Следом за трофеями, перед победителем-императором и его сыном-военачальником, увенчанными лавровыми венками и одетыми в одежды императорского пурпурного цвета, на посмешище толпе вели пленных. Самых важных из них несли на носилках, устроенных настолько сложно, что, как вспоминает Иосиф Флавий, зрители «боялись за безопасность тех, которые их носили. Многие из них имели по три, даже по четыре этажа».

Некоторые знатные люди, такие, как Иоханан бен Леви из Гискалы, одно время командовавший восставшим Иерусалимом, находились в деревянных клетках на колесах, трагедия их падения подчеркивалась тем, что на них были надеты их лучшие одежды. Иоханан должен был пожизненно содержаться в тюрьме. Шимон бар Гиора, которого римляне считали вождем восставших евреев, ковылял пешком, в оковах, с веревкой на шее, под конвоем конных легионеров, избивавших его плетьми до самой площади перед величественным храмом Юпитера Капитолийского, где Шимона первым после пыток повесили в жертву богам, после чего «поднялось всеобщее ликование». Многие из тех, кто остался в живых, через отверстие в полу были брошены умирать в подземную камеру Карцер Туллианум под мрачным зданием римской тюрьмы из кирпича и бетона.

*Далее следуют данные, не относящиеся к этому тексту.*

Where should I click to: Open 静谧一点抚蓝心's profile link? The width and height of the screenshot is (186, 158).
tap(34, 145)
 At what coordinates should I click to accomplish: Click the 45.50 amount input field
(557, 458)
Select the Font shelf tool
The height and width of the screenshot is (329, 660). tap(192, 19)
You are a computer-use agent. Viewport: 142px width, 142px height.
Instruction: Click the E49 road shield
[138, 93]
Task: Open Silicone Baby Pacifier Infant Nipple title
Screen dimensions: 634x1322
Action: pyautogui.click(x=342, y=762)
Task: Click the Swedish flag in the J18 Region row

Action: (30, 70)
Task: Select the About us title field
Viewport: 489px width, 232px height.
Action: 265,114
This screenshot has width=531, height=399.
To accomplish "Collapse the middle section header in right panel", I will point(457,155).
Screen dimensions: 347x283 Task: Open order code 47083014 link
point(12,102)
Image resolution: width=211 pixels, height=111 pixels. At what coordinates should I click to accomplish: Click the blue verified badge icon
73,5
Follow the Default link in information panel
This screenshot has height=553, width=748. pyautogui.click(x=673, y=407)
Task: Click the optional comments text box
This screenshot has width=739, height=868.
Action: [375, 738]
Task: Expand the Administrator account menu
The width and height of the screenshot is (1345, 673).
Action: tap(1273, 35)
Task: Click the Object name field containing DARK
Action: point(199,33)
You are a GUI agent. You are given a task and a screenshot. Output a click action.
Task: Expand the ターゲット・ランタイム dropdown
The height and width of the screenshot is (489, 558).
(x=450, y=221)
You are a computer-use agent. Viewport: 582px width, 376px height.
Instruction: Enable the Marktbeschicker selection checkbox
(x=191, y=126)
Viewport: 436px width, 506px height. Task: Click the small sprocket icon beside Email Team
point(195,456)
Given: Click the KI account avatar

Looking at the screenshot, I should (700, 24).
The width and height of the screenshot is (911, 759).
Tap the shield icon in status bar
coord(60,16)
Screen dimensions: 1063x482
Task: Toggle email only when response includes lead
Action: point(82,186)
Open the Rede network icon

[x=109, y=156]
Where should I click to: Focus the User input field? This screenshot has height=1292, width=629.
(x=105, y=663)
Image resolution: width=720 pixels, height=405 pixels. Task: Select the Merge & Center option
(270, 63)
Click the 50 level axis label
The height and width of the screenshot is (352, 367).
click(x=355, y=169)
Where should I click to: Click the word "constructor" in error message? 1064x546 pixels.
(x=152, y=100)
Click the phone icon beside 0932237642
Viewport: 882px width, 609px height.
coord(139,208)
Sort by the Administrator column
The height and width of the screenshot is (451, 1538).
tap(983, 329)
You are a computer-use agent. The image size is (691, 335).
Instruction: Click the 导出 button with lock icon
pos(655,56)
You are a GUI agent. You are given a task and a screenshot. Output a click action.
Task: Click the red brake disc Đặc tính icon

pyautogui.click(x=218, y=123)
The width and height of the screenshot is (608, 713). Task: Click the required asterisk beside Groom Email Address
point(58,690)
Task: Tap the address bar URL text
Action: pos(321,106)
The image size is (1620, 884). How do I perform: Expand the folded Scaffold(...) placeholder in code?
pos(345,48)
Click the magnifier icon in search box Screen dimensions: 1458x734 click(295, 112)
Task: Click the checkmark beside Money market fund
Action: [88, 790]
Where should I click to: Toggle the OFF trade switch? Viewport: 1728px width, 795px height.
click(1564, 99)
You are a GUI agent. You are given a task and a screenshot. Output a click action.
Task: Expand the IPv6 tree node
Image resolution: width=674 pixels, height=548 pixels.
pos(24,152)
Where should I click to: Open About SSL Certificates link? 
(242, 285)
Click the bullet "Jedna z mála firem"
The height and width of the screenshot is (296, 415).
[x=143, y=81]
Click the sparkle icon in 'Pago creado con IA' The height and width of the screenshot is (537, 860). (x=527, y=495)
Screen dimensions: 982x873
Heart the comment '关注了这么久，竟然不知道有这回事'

Жестокость наказания была обусловлена не религией, а сопротивлением восставших. Вероятно, среди огромной толпы, которая приветствовала шедшую по Священной дороге триумфальную процессию и аплодировала ей, было много экспатриантов из евреев. Римские евреи не выражали ни одобрения, ни поддержки антиимперскому восстанию Иерусалима. Они жили в столице империи на протяжении полутора столетий, а некоторые поселились здесь еще до того, как в 63 году до нашей эры, после римского вторжения в хасмонейский Израиль, полководец Помпей привез в Италию из Иудеи первую еврейскую общину.

К середине I века в Риме уже было много синагог. Это были роскошные здания – если судить по одной из них, в Остии – римском порту в устье Тибра, остатки которого сохранились до наших дней. Ранняя часть здания синагоги датируется временем Клавдия, правившего за два императора до Веспасиана. Лицом на юго-восток, то есть в сторону Иерусалима, обращены роскошные пропилеи, монументальные ворота с четырьмя изящными колоннами из белого мрамора, ведущие в вестибюль, который переходит в молитвенный зал со скамьями вдоль стен. Внутри зала находится апсидообразный кирпичный арон, или святилище, где хранятся священные свитки Торы, по-видимому сменивший деревянную конструкцию, подаренную, как гласит надпись, неким Миндусом Фаустусом («везучим» Миндусом), возможно, в знак своего успеха. Имелся также триклиниум – зал для праздничных трапез со встроенными ложами. Позднее к зданию были добавлены кухня с красивым мозаичным полом и большой зал для учения.

Персий, римский поэт-стоик, живший в I веке нашей эры, так описывал наступление субботы:

Многие кварталы города были неестественно тихими, когда евреи что-то «шептали про себя» и «бледнели – ради субботы» (как и многие римляне, Персий, вероятно, считал, что евреи по субботам постятся).

По будням Персий мог видеть многих представителей общины, ходивших по своим делам, на работу – в качестве актеров, кузнецов, мясников, купцов, музыкантов, маляров, художников, разносчиков, поэтов, певцов, портных и даже толкователей снов – как насмехался сатирик Ювенал, «торгуют евреи бреднями всякого рода за самую низкую плату»[16]. Не были редкостью и евреи-нищие. Сесиль Рот пишет, что, «как и других нищих, их считали страшно назойливыми; а после установления христианства некоторые из них стали торговать иконами на ступенях церквей»[17]. Талмуд упоминает даже о евреях-гладиаторах; один из великих мудрецов Реш Лахиш в юности был разбойником, затем профессиональным борцом и выжил благодаря «смеси храбрости и хитрости». Подобно ему писавший по-гречески Цецилий из Калеакте, рожденный рабом, прославился как литературный критик и историк.